Third Party Assurance

  1. What happens if my Third Party Assurer is no longer able to review the milestones? Where practically possible Intersect asks that all vendors provide Third Party Assurance of the work. You may choose another Third Party Assurer throughout the duration of the contract, if aligned with the Delivery Assurance team.

  2. Who is an appropriate Third Party Assurer? Considering the range of proposals under administration there is not a ‘one size fits all’ approach. The Third Party Assurer must be someone who is technically competent to properly review and attest that the work has been completed as per the acceptance criteria in the contract, this could be an individual or someone on behalf of an organisation. Whoever you decide to be youe Third Party Assurer must be informed and agree to do this. Technical or software based proposals must comply with Intersects Technical Review Policy. Proposals which affect the core node must also consult the Cardano constitution for additional guardrails. Intersects Delivery Assurance team may look for community verified success for any project. Some of the things we will look for are:

  • Are there open feedback loops with the community?
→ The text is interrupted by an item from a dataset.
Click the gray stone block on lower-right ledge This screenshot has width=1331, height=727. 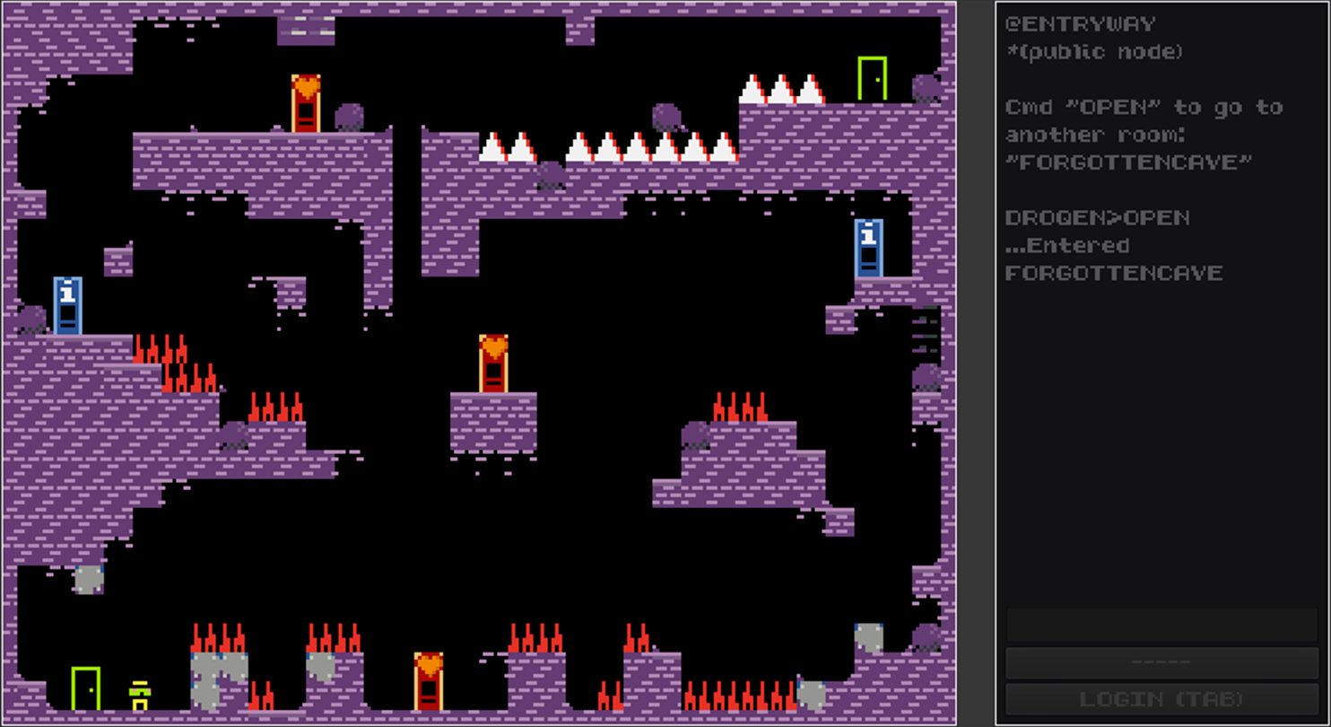[x=868, y=636]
  • Open issue and bug tracking, are these being acted upon in a timely manner?

  • Are proposals being developed openly through test-nets or through prototyping, so progress can be verified?

  • Have these prototypes and test-net versions had adoption and use?

  • Does documentation exist?

  • Has the community been used to help set or confirm direction (involvement in and use of Cardano Improvement Proposals, Cardano Problem Statements and other forums)?

  • Are there open public communications between the vendors and community?

There are instances where Intersect will accept community based evidence, where a vendor can demonstrate that the community has been intrinsically involved in verifying the quality of the deliverables, such as the bullet points above.

Wallets

  1. What wallet requirements do I need to be able to withdraw payments? The wallet and credentials used to withdraw funds from the PSSC vendor smart contracts will incur a standard transaction fee and need enough collateral to guarantee the withdrawal transaction. Attempting to withdraw a matured milestone payment using a wallet with 0 (zero) ada will fail.

  2. Issue with Yoroi There is currently a known issue with Yoroi wallet and compatibility with these smart contracts. Yoroi wallet refuses to sign a transaction for which you are a required signer, but not a participant via the inputs; this means that any vendors using Yoroi will be unable to sign the transactions required for smart contracts until such time this is resolved. Vendors are asked to provide alternatives to Yoroi for the current smart contract deployments. The Yoroi team are aware of this issue and working on a fix.

  3. I have an issue submitting a Transaction Please ensure your Ledger firmware is up to date, as outdated firmware may prevent you from submitting transactions. The Administration Portal is fully CIP-30 compliant.